#### INSTRUCTIONS FOR THE TASK:
Reproduce the data below verbatim, starting at the line containing "Identify the location of left-y-tick-label: 454,25." and ending at the line containing "table-cell-pending: 4 is", with both of those lines included.

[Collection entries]
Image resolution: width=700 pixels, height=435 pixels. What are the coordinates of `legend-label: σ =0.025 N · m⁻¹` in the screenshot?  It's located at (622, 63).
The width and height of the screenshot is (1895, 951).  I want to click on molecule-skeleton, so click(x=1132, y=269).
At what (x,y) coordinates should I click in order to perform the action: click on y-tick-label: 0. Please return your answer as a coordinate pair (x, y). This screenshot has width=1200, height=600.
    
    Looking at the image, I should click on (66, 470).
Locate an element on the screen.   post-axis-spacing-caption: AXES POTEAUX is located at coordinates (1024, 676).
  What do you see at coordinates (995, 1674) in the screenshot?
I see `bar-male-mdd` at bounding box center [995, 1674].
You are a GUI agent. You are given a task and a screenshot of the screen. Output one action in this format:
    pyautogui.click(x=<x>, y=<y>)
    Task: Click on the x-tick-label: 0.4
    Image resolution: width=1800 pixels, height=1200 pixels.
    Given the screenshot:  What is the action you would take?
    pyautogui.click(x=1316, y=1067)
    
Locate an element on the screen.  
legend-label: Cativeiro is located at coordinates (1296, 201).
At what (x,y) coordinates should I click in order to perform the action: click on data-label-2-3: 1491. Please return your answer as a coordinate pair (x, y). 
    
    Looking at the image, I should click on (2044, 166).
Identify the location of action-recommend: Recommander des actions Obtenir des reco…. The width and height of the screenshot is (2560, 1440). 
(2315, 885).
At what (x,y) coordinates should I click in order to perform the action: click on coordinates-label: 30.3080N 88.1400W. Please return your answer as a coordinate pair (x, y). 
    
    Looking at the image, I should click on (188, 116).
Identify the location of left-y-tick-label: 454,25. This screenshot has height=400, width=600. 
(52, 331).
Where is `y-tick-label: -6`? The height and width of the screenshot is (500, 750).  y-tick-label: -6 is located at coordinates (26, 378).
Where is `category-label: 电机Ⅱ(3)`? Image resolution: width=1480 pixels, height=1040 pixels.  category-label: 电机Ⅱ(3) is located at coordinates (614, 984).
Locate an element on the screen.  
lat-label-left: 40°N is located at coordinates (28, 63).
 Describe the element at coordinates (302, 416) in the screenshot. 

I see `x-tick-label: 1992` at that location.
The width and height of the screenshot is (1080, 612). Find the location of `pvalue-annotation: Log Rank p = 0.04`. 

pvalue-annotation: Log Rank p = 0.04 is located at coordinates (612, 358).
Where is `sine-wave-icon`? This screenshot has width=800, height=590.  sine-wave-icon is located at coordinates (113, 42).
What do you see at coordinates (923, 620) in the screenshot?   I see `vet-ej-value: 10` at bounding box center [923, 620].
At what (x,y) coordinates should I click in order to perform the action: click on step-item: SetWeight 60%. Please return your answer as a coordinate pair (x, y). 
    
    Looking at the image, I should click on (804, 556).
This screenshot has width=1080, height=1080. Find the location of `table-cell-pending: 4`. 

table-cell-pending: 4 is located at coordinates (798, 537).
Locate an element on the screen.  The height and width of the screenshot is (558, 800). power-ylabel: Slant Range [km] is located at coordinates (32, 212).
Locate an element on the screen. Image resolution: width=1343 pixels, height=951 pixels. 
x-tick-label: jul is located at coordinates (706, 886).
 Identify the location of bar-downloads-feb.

#### EXERCISE RESPONSE:
Identify the location of left-y-tick-label: 454,25. This screenshot has height=400, width=600. 
(52, 331).
Where is `y-tick-label: -6`? The height and width of the screenshot is (500, 750).  y-tick-label: -6 is located at coordinates (26, 378).
Where is `category-label: 电机Ⅱ(3)`? Image resolution: width=1480 pixels, height=1040 pixels.  category-label: 电机Ⅱ(3) is located at coordinates (614, 984).
Locate an element on the screen.  
lat-label-left: 40°N is located at coordinates (28, 63).
 Describe the element at coordinates (302, 416) in the screenshot. 

I see `x-tick-label: 1992` at that location.
The width and height of the screenshot is (1080, 612). Find the location of `pvalue-annotation: Log Rank p = 0.04`. 

pvalue-annotation: Log Rank p = 0.04 is located at coordinates (612, 358).
Where is `sine-wave-icon`? This screenshot has width=800, height=590.  sine-wave-icon is located at coordinates (113, 42).
What do you see at coordinates (923, 620) in the screenshot?   I see `vet-ej-value: 10` at bounding box center [923, 620].
At what (x,y) coordinates should I click in order to perform the action: click on step-item: SetWeight 60%. Please return your answer as a coordinate pair (x, y). 
    
    Looking at the image, I should click on (804, 556).
This screenshot has width=1080, height=1080. Find the location of `table-cell-pending: 4`. 

table-cell-pending: 4 is located at coordinates (798, 537).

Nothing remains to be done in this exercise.